● TASK GOAL
With both ends included, transcribe exactly the records below from their first line to the line that contains "Search Open [button] (1433, 115)".
>>>>>
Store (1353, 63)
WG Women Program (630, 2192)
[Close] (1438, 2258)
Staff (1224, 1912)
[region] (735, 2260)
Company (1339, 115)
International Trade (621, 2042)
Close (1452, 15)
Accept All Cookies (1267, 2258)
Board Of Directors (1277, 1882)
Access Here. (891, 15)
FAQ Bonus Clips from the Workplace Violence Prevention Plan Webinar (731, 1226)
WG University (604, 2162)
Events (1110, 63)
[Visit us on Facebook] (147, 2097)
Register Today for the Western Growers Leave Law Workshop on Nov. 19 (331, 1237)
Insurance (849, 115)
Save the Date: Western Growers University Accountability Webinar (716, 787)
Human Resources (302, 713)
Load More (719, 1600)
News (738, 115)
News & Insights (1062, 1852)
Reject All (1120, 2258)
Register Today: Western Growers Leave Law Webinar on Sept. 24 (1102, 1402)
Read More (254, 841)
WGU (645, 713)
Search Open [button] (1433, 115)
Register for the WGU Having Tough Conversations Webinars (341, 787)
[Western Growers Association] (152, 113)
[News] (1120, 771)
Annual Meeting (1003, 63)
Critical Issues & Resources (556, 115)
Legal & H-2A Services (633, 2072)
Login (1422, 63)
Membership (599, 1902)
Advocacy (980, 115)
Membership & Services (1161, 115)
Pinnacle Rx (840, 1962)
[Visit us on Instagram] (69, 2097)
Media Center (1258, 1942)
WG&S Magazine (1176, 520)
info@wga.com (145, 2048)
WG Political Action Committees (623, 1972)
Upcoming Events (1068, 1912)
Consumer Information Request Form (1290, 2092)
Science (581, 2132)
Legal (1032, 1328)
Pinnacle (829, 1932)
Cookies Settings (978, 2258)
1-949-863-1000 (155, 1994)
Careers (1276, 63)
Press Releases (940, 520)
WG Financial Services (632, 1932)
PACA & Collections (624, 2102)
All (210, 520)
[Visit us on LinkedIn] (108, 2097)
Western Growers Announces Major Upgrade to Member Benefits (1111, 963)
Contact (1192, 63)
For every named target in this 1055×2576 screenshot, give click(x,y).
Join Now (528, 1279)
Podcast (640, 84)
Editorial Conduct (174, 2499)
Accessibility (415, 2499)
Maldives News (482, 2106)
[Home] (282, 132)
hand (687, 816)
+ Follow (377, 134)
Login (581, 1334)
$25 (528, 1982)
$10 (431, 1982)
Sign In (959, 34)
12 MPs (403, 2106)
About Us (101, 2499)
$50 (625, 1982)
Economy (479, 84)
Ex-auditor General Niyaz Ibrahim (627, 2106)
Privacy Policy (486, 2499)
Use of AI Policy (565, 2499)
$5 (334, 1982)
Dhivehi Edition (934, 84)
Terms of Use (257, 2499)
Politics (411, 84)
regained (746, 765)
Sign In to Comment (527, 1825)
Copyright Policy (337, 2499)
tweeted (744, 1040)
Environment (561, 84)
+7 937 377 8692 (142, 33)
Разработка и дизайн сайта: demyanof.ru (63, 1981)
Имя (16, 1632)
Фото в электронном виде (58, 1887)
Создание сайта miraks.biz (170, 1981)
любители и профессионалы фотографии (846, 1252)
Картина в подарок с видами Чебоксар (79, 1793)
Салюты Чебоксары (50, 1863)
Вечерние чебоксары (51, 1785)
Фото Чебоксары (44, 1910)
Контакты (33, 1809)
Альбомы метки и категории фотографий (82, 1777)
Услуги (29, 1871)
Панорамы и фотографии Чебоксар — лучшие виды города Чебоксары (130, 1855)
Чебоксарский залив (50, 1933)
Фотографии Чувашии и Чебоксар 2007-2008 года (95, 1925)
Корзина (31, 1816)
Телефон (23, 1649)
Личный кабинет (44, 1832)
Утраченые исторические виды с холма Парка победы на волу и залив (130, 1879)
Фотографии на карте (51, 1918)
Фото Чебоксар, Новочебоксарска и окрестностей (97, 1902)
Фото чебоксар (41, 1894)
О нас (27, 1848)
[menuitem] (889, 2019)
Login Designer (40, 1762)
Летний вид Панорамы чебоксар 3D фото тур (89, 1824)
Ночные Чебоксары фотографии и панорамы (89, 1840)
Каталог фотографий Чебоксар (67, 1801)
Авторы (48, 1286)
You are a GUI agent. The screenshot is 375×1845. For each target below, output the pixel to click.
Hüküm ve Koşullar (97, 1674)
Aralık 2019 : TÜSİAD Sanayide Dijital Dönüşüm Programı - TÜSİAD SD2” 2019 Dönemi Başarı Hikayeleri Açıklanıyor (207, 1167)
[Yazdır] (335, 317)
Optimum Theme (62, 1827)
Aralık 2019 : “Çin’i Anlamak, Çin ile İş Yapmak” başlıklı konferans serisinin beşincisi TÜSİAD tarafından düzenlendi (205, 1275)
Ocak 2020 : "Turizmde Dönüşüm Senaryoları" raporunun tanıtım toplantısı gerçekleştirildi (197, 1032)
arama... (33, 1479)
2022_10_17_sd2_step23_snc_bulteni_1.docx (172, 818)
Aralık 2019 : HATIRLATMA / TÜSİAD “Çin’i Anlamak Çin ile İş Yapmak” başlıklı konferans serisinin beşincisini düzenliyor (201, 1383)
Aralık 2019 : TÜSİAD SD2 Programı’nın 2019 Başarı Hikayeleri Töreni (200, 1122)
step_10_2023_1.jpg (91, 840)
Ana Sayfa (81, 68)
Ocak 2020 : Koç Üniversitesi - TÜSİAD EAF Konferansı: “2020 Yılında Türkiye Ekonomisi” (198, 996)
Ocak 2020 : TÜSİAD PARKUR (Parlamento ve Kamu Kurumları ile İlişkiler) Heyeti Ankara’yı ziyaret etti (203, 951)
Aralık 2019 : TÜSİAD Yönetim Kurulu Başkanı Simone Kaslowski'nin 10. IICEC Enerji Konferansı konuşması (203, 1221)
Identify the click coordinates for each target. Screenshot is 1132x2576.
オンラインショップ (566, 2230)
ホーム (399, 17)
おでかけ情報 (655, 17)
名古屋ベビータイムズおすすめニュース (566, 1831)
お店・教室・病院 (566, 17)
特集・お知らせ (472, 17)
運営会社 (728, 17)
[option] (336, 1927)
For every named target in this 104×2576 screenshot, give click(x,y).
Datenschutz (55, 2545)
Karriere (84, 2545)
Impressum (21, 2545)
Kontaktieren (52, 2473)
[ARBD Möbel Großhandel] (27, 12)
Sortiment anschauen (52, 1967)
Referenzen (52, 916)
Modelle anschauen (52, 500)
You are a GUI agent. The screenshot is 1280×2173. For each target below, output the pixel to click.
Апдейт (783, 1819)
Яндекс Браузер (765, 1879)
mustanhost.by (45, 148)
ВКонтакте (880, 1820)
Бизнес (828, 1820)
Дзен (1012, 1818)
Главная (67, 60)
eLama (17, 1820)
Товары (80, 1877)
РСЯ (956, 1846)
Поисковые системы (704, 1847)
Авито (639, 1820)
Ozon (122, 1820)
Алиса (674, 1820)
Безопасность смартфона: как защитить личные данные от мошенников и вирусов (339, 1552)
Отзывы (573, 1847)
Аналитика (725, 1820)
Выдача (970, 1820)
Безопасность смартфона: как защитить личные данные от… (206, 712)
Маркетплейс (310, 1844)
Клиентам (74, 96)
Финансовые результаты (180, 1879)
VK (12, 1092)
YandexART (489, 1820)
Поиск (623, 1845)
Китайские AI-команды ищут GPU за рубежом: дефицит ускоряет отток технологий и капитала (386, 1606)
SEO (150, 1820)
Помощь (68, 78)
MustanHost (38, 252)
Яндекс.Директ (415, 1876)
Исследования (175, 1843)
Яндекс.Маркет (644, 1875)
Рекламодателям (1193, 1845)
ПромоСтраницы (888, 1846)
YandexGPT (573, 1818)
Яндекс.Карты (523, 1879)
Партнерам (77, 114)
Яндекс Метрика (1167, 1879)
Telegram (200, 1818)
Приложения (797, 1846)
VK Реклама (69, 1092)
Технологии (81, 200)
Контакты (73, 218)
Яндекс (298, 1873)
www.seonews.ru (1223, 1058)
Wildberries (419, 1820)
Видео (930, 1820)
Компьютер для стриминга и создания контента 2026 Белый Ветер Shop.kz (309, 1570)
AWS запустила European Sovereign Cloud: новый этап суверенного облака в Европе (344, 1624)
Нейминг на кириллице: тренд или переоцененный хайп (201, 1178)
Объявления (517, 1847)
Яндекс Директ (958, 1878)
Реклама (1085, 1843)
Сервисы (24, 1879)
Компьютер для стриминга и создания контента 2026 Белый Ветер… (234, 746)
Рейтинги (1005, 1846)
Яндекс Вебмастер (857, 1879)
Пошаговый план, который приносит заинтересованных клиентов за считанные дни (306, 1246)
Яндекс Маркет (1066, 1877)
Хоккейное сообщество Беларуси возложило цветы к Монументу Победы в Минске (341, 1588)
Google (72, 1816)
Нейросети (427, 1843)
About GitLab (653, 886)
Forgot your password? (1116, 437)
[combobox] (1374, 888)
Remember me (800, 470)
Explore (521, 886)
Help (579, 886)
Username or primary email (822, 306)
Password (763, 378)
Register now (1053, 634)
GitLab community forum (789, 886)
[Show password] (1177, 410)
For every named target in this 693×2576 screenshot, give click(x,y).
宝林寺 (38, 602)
<<<<<
● EXERCISE RESULT
Store (1353, 63)
WG Women Program (630, 2192)
[Close] (1438, 2258)
Staff (1224, 1912)
[region] (735, 2260)
Company (1339, 115)
International Trade (621, 2042)
Close (1452, 15)
Accept All Cookies (1267, 2258)
Board Of Directors (1277, 1882)
Access Here. (891, 15)
FAQ Bonus Clips from the Workplace Violence Prevention Plan Webinar (731, 1226)
WG University (604, 2162)
Events (1110, 63)
[Visit us on Facebook] (147, 2097)
Register Today for the Western Growers Leave Law Workshop on Nov. 19 (331, 1237)
Insurance (849, 115)
Save the Date: Western Growers University Accountability Webinar (716, 787)
Human Resources (302, 713)
Load More (719, 1600)
News (738, 115)
News & Insights (1062, 1852)
Reject All (1120, 2258)
Register Today: Western Growers Leave Law Webinar on Sept. 24 (1102, 1402)
Read More (254, 841)
WGU (645, 713)
Search Open [button] (1433, 115)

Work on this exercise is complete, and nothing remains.